L'année suivante, la voûte centrale, alors en voie d'achèvement, est dynamitée le 1er septembre, par l'armée allemande battant en retraite (DREYFUSS, p. 233 et JAFFUEL et VIAL, p. 9). Le cintre métallique, entreposé à Chalon chez l'entrepreneur, est réacheminé à Vienne, permettant le remontage des deux arcs jumeaux de l'arche centrale, d'avril 1946 à juin 1947 (JAFFUEL et VIAL, p. 10). La reconstruction de l'ouvrage redémarrée dès mars 1945 n'est cependant pas une "simple répétition de son exécution première". Si par chance le cintre initial est conservé, il doit subir des modifications, les amorces du pont, gravement endommagées, et les ancrages doivent être repris, et des refouillements dans les piles opérés (DREYFUSS, p. 233 et p. 238-240).
La superstructure (murettes, tablier et tympans) est achevée en mai 1949, un mois avant l'ouverture du pont à la circulation après qu'il est passé avec succès les tests statiques et dynamiques. L´ouvrage est inauguré le 12 juin par le président Vincent Auriol et par Lucien Hussel, maire de Vienne (JAFFUEL et VIAL, p. 10 ; annexe n° 1 ; et voir AD Isère. 7553 W 49, annexe n° 6).
Le nouveau pont de Vienne qui, selon Tremeau, président de la Chambre de commerce de Vienne, "constitue un instrument indispensable de la circulation routière nationale" (AD Isère. 7553 W 47, annexe n° 2), doit être relié sur la rive droite du Rhône, à la RN 86. L´entreprise Boge et Catheland est adjudicataire de ces travaux de raccordement (AD Isère. 7553 W 58, annexe n° 5).
Dans le cadre du "Plan Lumière", la Ville de Vienne décide de mettre en valeur le Pont de Lattre de Tassigny par sa mise en lumière, qui est votée en en juillet 2007 (site Rhône Pluriel, Projet Valorisation du pont).

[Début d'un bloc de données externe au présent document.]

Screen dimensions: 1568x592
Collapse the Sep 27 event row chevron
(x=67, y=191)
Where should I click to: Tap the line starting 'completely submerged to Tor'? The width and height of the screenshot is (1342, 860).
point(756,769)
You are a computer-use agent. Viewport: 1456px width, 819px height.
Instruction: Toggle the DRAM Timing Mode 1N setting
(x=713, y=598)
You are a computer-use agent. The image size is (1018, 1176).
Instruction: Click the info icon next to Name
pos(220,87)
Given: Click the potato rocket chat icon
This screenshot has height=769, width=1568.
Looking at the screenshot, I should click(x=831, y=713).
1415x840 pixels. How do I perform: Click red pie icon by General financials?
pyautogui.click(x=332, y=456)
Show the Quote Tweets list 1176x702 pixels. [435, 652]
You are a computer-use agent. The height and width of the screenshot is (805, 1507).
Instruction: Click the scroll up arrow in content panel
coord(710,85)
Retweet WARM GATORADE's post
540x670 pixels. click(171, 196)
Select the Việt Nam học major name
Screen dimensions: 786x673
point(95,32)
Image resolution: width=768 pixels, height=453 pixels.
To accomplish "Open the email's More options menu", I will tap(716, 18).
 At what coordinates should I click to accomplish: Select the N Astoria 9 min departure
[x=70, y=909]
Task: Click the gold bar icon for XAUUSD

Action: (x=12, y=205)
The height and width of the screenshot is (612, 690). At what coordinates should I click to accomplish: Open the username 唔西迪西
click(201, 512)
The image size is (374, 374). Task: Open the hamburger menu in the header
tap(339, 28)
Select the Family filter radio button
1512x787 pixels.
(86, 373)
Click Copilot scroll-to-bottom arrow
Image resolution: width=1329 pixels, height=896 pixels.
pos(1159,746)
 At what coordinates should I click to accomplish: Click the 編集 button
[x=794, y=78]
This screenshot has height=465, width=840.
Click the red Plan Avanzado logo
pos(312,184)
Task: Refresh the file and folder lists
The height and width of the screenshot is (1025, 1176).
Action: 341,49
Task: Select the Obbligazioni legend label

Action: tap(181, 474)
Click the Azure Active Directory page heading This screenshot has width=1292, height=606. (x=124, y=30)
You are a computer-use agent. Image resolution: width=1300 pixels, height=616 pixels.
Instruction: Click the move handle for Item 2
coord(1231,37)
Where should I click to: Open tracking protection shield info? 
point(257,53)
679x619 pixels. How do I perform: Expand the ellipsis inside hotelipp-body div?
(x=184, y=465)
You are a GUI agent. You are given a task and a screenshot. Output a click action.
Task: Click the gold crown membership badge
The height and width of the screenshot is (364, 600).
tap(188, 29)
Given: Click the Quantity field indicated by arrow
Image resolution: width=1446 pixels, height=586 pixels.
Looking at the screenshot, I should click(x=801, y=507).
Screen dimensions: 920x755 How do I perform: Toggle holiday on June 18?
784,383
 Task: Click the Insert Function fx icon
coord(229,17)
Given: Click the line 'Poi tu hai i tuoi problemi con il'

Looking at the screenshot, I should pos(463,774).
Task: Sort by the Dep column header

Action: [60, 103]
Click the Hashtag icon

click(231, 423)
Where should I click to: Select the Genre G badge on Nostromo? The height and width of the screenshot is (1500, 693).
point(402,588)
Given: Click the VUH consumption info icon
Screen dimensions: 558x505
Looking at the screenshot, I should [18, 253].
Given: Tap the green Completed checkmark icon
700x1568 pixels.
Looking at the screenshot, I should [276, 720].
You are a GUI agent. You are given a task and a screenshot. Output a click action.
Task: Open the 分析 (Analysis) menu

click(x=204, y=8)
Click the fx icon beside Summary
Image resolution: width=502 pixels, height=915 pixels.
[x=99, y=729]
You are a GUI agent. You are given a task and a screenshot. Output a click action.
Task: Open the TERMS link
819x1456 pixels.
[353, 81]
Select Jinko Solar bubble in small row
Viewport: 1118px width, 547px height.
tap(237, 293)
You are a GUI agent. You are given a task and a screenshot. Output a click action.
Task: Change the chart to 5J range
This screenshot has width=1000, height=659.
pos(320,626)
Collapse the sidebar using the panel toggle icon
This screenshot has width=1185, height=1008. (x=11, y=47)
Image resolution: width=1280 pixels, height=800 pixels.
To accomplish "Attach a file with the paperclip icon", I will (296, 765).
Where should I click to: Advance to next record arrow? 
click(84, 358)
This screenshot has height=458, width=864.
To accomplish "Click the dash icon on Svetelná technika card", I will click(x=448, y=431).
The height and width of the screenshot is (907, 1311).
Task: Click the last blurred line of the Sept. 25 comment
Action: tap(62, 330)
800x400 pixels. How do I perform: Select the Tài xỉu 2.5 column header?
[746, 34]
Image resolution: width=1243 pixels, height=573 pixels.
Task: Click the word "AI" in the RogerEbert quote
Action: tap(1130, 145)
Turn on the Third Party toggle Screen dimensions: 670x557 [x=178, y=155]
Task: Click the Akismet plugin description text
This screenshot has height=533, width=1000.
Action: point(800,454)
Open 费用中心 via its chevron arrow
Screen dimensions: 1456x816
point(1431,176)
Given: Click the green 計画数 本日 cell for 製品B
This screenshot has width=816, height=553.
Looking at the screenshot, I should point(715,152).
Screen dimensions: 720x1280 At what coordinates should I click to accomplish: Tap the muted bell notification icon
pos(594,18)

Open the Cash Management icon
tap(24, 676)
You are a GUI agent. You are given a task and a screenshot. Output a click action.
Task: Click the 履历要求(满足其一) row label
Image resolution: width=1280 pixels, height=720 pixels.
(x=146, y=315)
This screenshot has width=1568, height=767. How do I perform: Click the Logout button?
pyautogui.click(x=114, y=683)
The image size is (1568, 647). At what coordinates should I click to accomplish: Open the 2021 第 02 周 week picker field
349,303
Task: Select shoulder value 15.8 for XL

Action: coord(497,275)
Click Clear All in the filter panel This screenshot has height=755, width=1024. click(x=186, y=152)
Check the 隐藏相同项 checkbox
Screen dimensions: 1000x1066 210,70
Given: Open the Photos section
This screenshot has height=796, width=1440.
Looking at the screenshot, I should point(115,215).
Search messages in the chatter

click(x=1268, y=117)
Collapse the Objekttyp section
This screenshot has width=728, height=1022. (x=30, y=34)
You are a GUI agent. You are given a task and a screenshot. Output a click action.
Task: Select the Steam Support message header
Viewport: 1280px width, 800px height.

En avril 1997, le pont reçoit le nom du Maréchal Jean de Lattre de Tassigny, "commandant pendant la seconde guerre mondiale la Première Armée qui, en 1944, remonta la vallée du Rhône pour chasser les forces allemandes", libérant ainsi Toulon, Marseille, Lyon, Dijon et l'Alsace ; il fut de passage à Vienne en 1948 (JAFFUEL et VIAL, p. 13 ; voir annexe n° 1 : plaque d'inauguration).
2. DESCRIPTION
Le nouveau pont de Vienne est un pont en béton armé de 198,50 m de long. L'ouvrage offre trois voûtes de dimensions inégales : la travée de la rive gauche de 26 m et celle de la rive droite de 46,50 m sont reliées par une travée centrale de 108 m d'ouverture.
L'arc médian se caractérise par son important surbaissement, atteignant la valeur de 1/11,3 et son exceptionnelle minceur (voir aussi GRATTESAT, p. 173 ; MONTENS, p. 147), l'épaisseur à la clé n'étant que de 1,18 m. Il est constitué de deux arcs jumeaux de 6,01 m de large, séparés par un intervalle de 1 m. Divisées en anneaux, les deux grandes voûtes seules armées, supportent une chaussée de 9 m de large et deux trottoirs latéraux de 2 m chacun (soit un tablier de 13 m de large).
Entre les arcs a été fait le choix de tympans pleins.
Le cintre métallique élaboré par les Entreprises Schneider pour la construction des deux anneaux de la voûte centrale est constitué de deux parties : l'arc supérieur à deux fermes distantes de 7,01 m, est monté par encorbellement ; le tablier, porteur de la voûte, est garni d'un plancher de coffrage et relié à l'arc par des tiges de suspension.
Pour ce qui est des fondations, la culée rive droite est fondée à l'air libre et descendue à 1,50 m sous l'étiage, celle de la rive gauche à l'air comprimé, avec emploi d'un caisson métallique descendu à 6 m sous l'étiage.
(Notes descriptives extr. de : DREYFUSS, p. 233-237 et JAFFUEL et VIAL, p. 7 et p. 9).
Ingénieur des Ponts et Chaussées dans le 2e quart du 20e siècle.